If you’re into 8-bit music, it’s pretty fun to fiddle around with the instrumentation, limited as it is.
The instrument you pick affects the animation that plays. Including a full Chuck Berry/Back To The Future style stage rock-out if guitar is selected.
Next up, Solo Mode is a simple keyboard-only mode. You can only select Piano or Organ, and play without accompaniment.
So what’s the point? Well, this mode gives the entire system’s audio capabilities to the keyboard. Effectively it allows you to use your Famicom (with extra Disk System audio channels) as a digital keyboard, allowing up to 10 notes to be played at once in full synth quality. It also features the recording functionality of concert mode. It’s fairly limited, but would have been impressive in 1987 for the price, quite a decent way to record your compositions.

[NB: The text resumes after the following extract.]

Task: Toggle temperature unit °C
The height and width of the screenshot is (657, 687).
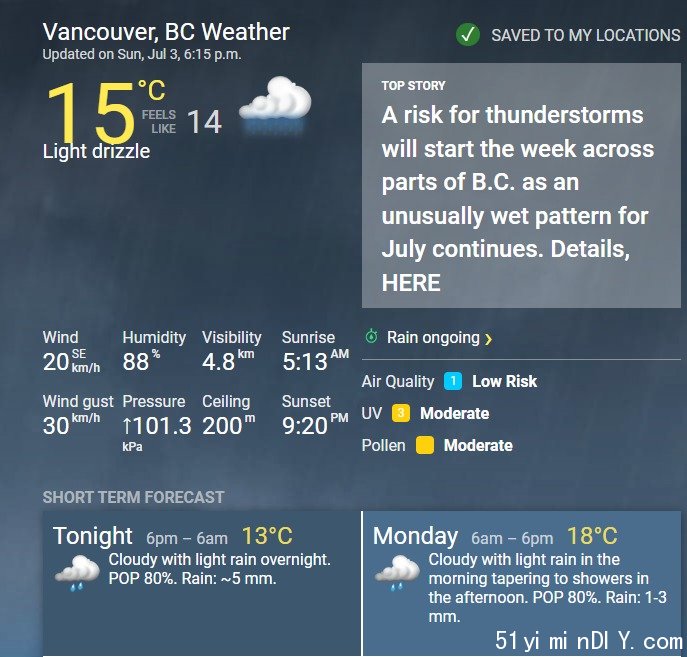Action: tap(152, 90)
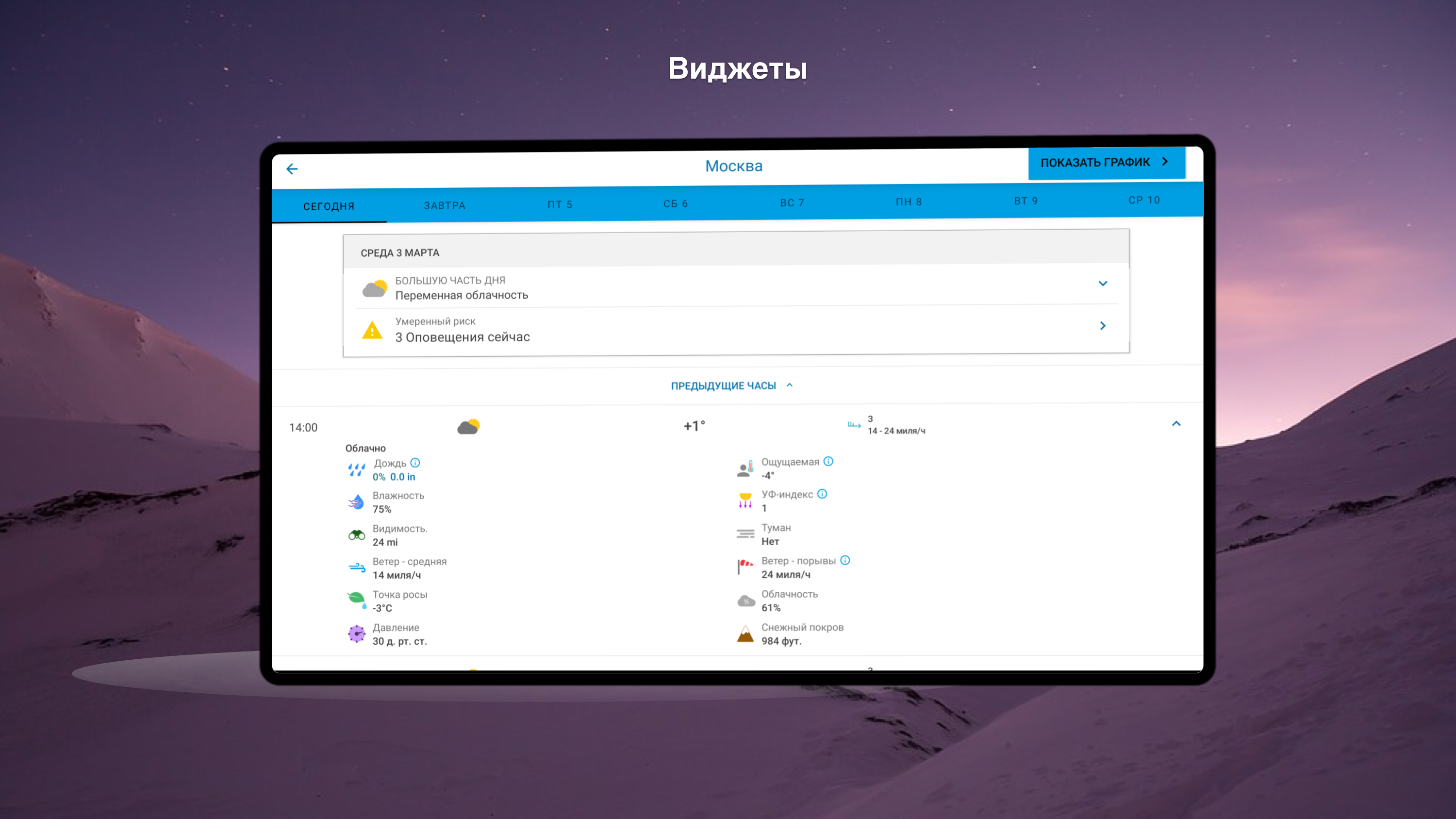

Finally, there’s ‘Play Along’ mode. Each of the boxes contains the accompaniment to a song, and these songs have their music written out in the game’s manual. The keys light up on the keyboard on screen, helping you learn to play the piece. Of course the highlight is once again the Gradius medley.

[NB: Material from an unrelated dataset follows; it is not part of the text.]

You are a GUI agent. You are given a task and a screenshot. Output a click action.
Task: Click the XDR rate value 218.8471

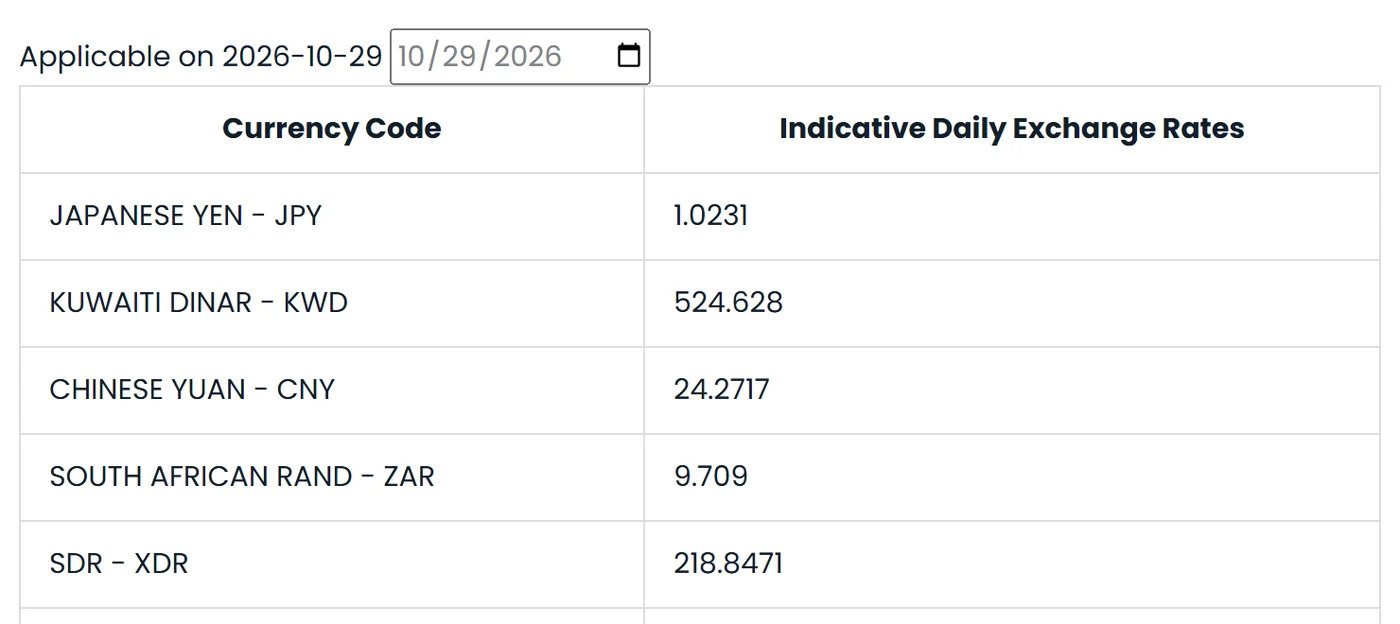click(x=728, y=564)
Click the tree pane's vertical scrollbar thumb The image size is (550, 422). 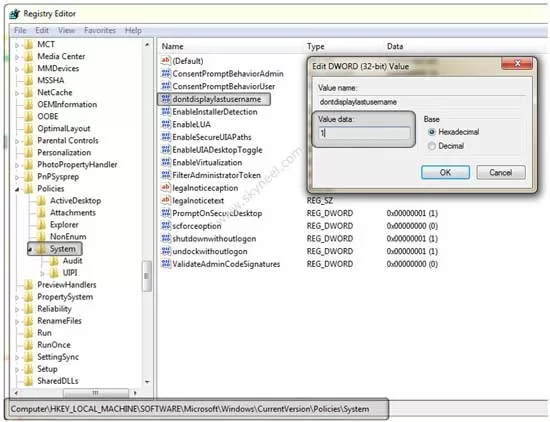[147, 276]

Overall there isn’t too much to it. It’s actually more useful as a tool to write music on than as a game for entertainment. It’s so trivial today to make quick digital recordings, but in 1987, on the cheap Family Computer, it must have been some budding musicians’ dream come true.
There’s one Konami game on Famicom Disk you probably didn’t know about – Smash Ping Pong (スマッシュピンポン).
Originally released as ‘Konami’s Ping Pong’ in the arcades, Nintendo published the Famicom Disk System version as part of the Famicom Disk launch library. As such, the FDS version is not part of the Konami catalogue, though it is Konami branded on the disk and title screen, and it maintains the official Konami artwork from the arcade and MSX releases.
It’s a pretty nifty and quite realistic take on Table Tennis. The simple graphics bely a quite sophisticated and challenging control scheme and physics system.
Unlike most tennis-based games, you don’t hit the ball with A or B and move around with the d-pad. B throws the ball up for service, and A changes between forehand and backhand. Your disembodied hand moves around automatically to meet the ball. All hits are done with the d-pad left, right and up, and the timing controls the angle and power.
It reminds me a lot of Wii Sports Tennis, released 20 years later.
It’s a very faithful translation of the arcade game, the biggest change being he swapping out of Konami’s Pentaru (from Antarctic Adventure and Parodius) for Donkey Kong in the crowd! Disk-kun (the FDS mascot) also appears in the title screen in his first ever digital appearance.